Set down exactly the lines from the one containing "The width and" through the end of the records below, both included, and nothing else.

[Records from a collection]
• • •

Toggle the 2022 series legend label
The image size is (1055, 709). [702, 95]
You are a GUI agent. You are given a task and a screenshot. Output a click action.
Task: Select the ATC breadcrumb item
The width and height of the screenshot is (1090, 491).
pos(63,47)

• • •

Task result
The width and height of the screenshot is (1090, 491).
pos(63,47)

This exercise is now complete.